■ SUPPLIED ENTRIES ■
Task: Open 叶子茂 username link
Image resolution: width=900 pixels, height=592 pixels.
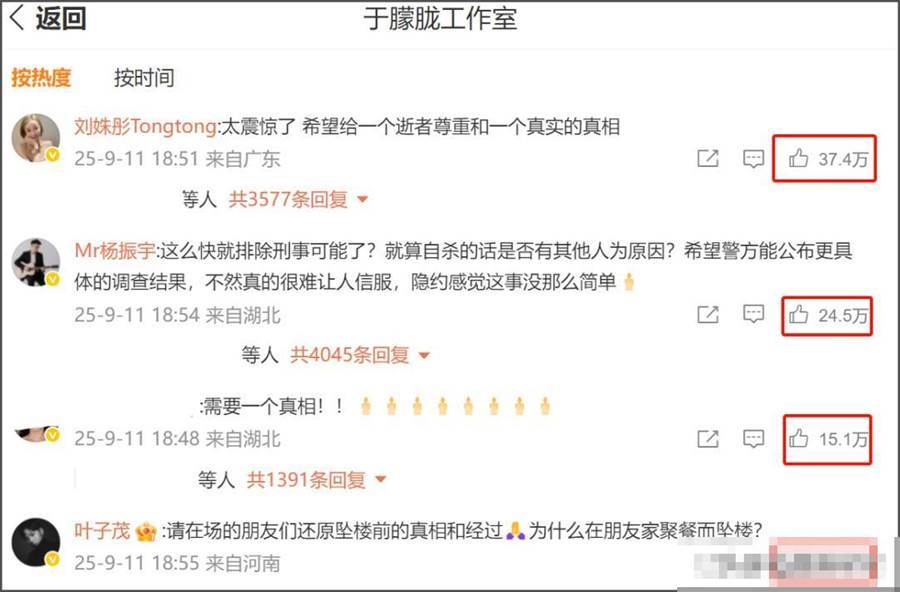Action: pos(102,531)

---

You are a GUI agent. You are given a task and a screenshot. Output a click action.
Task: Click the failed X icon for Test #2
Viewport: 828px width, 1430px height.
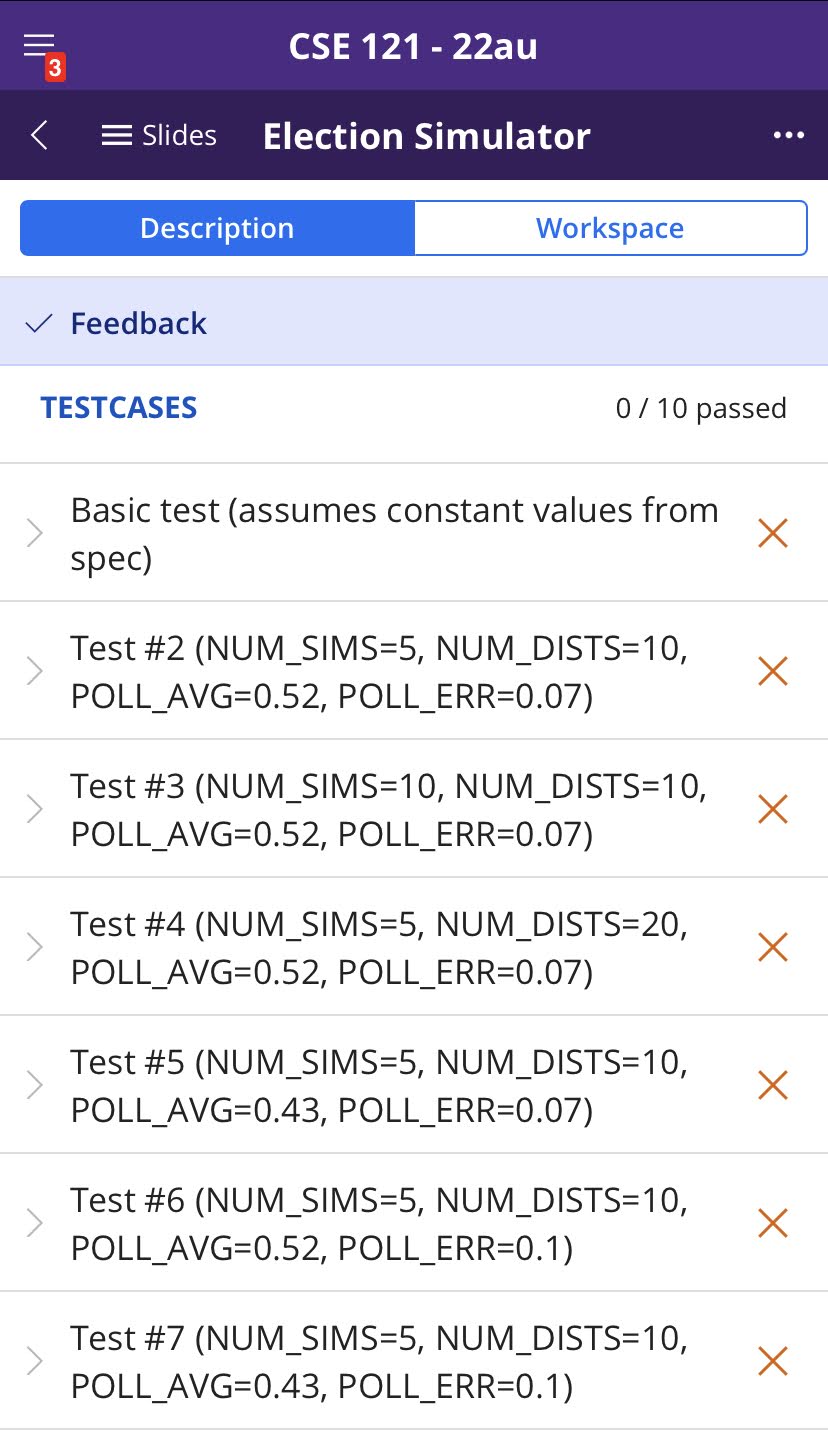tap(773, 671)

---

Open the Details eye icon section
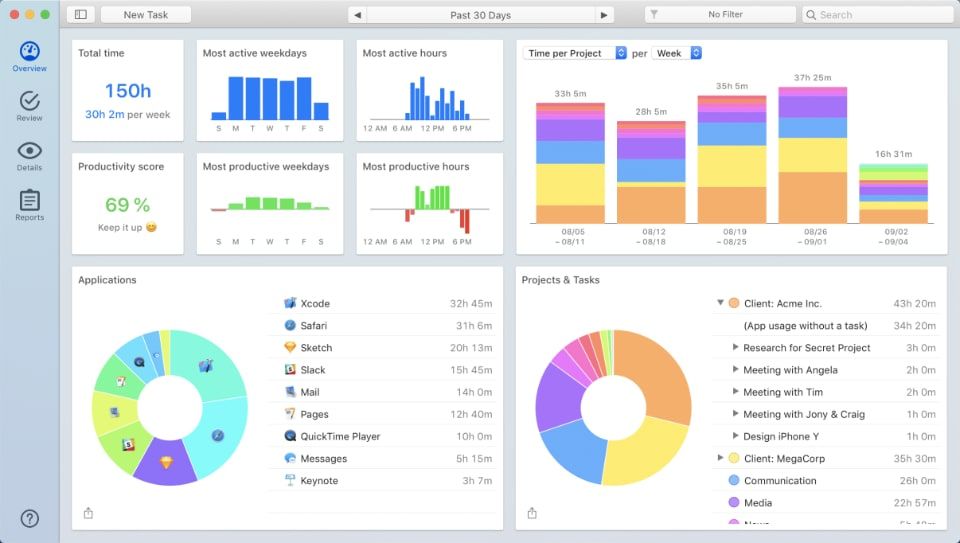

■ TASK TO CARRY OUT ■
Whenever a line of the material holds the word "Open", copy it out.

■ EXPECTED ANSWER ■
Task: Open 叶子茂 username link
Open the Details eye icon section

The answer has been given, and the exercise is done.